Arundhati Roy, PEN Pinter Prize 2024 winner, with a photograph of Alaa Abd el-Fattah, named Writer of Courage by Roy. Courtesy PEN. Photo: George Torode
Arundhati Roy, PEN Pinter Prize 2024 winner, with a photograph of Alaa Abd el-Fattah, named Writer of Courage by Roy. Courtesy PEN. Photo: George Torode

The point of all this is that most art institutions, museums and galleries turn out to be inept at dealing with complex issues. At the Barbican Centre, this concerned the use and abuse of the Holocaust as a propaganda device, which Mishra wove together with his own upbringing within the context of a family of Hindu nationalists (more specifically, he said, a grandfather who admired the lethal way in which Israel dealt with Muslims, as an example for contemporary Indian policies). It was a reference that seemed to bring things to a more personal, relatable, less abstract level (which art people see as a good thing because it signals that you have skin in the game and are not colonising someone else’s issues). While in fact, it actually expanded the argument to implicate the actions of the contemporary nationalists who are running India today and seek to make ‘Indian’ and ‘Hindu’ the same thing – in order, really, to insist that non-Hindus, particularly Muslims, are not the same thing. The lecture, then, was exemplary in its tactics. If a little long, and perhaps a little too selective in the ‘evidence’ it drew upon. But who doesn’t do that last?

By the end of the year (or October, also during Frieze Week) Mishra had gone from deplatformed to replatformed and was delivering a similar (if perhaps more nuanced) lecture to a whooping, ovating audience at London’s Southbank, under the auspices of the Kochi-Muziris Biennale (which likes to bill itself as the Global South’s premiere art event and to big up its hometown as a communist heartland, which, of course, Kerala is) and the Durjoy Bangladesh Foundation (which operates in solidarity the ambitions of the former and far beyond the cartographic limits of Bangladesh). And, consequently another kind of religious experience, via a background narrative of the global majority taking centre stage in the heart of the global minority’s temples of art. That narrative taking place in the background, perhaps, made the issues that led to Mishra’s earlier lecture being cancelled altogether more tolerable now.

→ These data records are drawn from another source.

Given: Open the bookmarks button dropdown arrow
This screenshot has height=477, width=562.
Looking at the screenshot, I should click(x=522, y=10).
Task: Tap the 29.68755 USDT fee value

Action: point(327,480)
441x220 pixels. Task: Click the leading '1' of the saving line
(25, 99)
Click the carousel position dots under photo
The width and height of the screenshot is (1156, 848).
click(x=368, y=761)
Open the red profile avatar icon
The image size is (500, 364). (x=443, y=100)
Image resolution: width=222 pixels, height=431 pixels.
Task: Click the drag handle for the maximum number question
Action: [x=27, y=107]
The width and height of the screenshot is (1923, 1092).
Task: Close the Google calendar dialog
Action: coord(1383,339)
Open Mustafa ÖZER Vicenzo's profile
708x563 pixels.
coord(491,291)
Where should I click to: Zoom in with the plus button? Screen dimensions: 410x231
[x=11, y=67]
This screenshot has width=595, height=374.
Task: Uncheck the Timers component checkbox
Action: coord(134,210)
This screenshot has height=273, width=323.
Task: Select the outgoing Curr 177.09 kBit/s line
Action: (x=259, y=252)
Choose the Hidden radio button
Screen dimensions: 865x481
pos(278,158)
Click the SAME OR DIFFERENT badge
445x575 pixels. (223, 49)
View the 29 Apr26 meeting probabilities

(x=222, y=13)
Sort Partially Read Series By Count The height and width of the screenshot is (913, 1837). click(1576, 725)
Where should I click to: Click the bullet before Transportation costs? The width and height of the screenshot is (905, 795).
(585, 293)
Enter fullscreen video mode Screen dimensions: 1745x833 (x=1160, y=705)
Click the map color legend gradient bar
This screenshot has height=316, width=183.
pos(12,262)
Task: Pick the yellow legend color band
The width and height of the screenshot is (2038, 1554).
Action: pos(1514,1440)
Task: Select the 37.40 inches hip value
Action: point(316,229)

Foreigners Everywhere, 60th Venice Biennale, 2022. Photo: Jacopo Salvi. Courtesy La Biennale di Venezia

On the subject of redemption, looking at the overlooked, giving power to the powerless, is, of course, other things that art’s supposed to be about these days. Take this year’s Venice Biennale, titled Foreigners Everywhere and curated by Adriano Pedrosa. In it, Pedrosa did his own preaching, emphasising the fact that he was picking artists who hadn’t previously been picked for the biennial as a result of (it was implied) racism, sexism, colonialism, ableism, homophobia and various other prejudices. Which felt as reductive (like a salon des refuses in which the artists are connected by their shared rejection) as it was intended to be expansive. It remained unclear what truth was being driven at here: that curating was about making choices (just as much as is censorship)? That the artworld has been and is governed by prejudice? That all expression is good expression? That art is everywhere if you can just be bothered to open your eyes and look? That one people are naturally inclined to suppress the cultures of other people? That you can’t understand or connect to everyone? It was like a practice in search of a theory. Particularly during the exhibition’s opening week, when this all-inclusive exhibition launched with a series of exclusive parties, hosted by collectors, fashion brands and Western art institutions, with free drink, free food, free concerts, free shoes (sometimes) and a general freedom from any of the ideas that the biennale purported to be championing. Business as usual, then, for the artworld. Perhaps, in the end, the whole thing was a demonstration of Friedrich Nietzsche’s rather more maudlin aesthetic theory: ‘we have art in order not to die of truth’.

So is there a message that we might take away from art in 2024? The honest answer is probably no. But for those of you who can’t live with that then perhaps it might go something like this: in today’s world we don’t need art; we need truth. And only when art drives towards truth do we need it.